Bardou-Jacquet is not incapable of brief gasps of visual interest, and loving attention is given to the rambling countercultural detritus of the production design of Jonny’s shitty flat and Renatus’ tumble-down great mansion and hippie burn-out flophouse. Indeed, as a winking goof on those damned dirty hippies and their narcotics-fueled creative crud-piles, Moonwalkers manages near-miss moments of wit and inspiration. But these are mere flashes amid the confused, unsightly mess, which can be laid at the feet of Craig’s problematic hash of a screenplay first but might have been cleaned up by a director of more experience and confidence (and, frankly, of some semblance of driving vision) than Bardou-Jacquet.

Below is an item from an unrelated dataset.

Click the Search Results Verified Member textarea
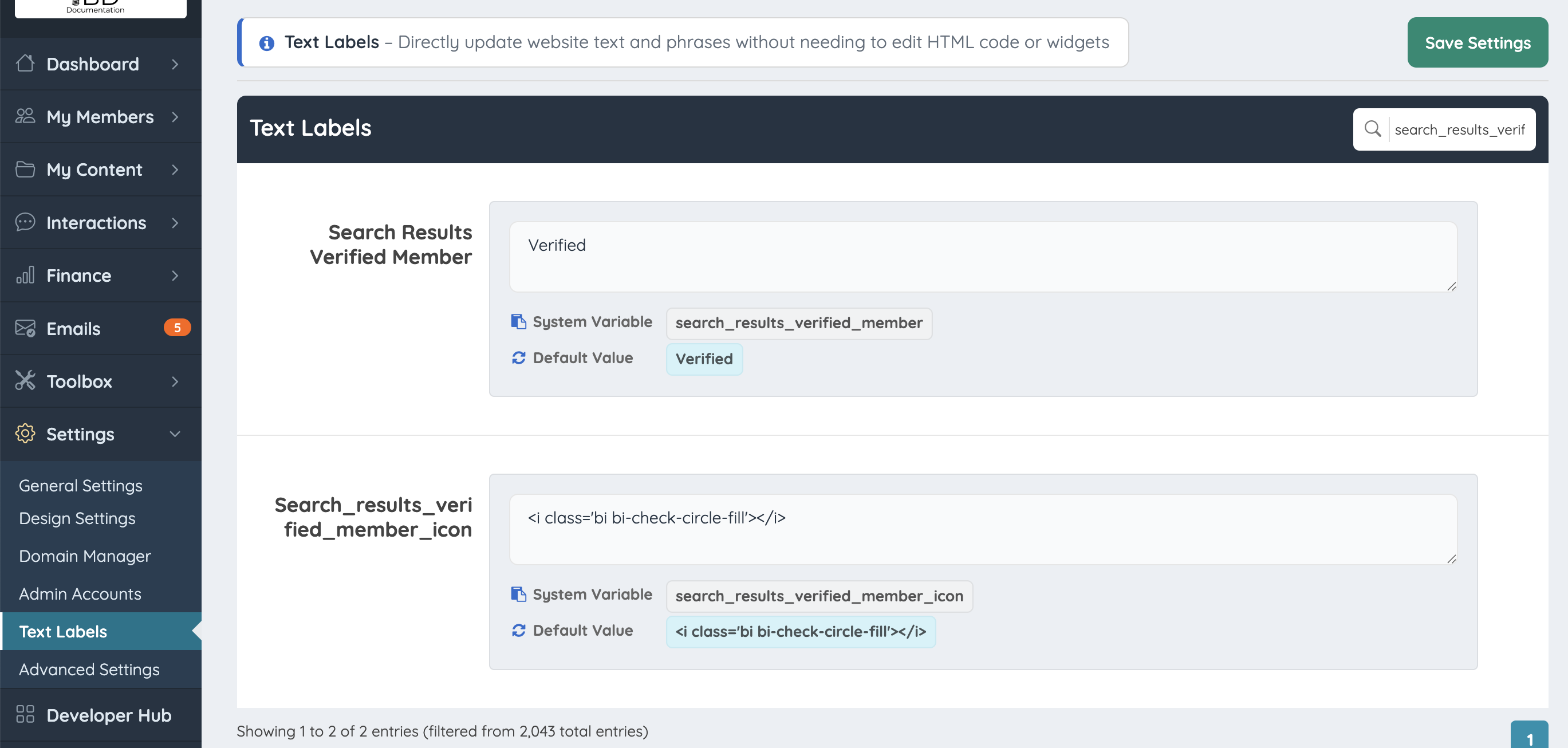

The inconsistency of overall vision is laid bare in the film’s conclusion, an incongruously reverent and celebratory montage of archival footage of the national (indeed, global) awe and appreciation that greeted the news and the televised footage of the Apollo 11 moon landing. Scored by Creedence Clearwater Revival’s fiery protest anthem “Fortunate Son”, this sequence is profoundly mixed-up in its intention and in its relationship to all that has come before it. Moonwalkers depicts a wasteful, secretive, and personally deplorable military-intelligence cabal (Kidman’s superior, the crude order-barking Colonel Dickford, played by Jay Benedict, is likely a tribute to General Jack D. Ripper from Kubrick’s Dr. Strangelove) willing to deceive its own citizens and the entire world for the sake of a Cold War PR triumph, indulges paranoid anti-government conspiracy theories in a quasi-comedic fashion, but then busts out the pom-poms for this boomer culture landmark anyway? Or is the chosen licensed song, a blazing broadside against the greedy wars of unaccountable elites, supposed to be ironic, undermining the tone of triumphal achievement around the lunar missions? Either Bardou-Jacquet doesn’t know, can’t decide, or is insufficient to the task of conveying his thoughts clearly through sound and image. Moonwalkers could have been fun, hilarious, and transgressive, but it is also insufficient to its task.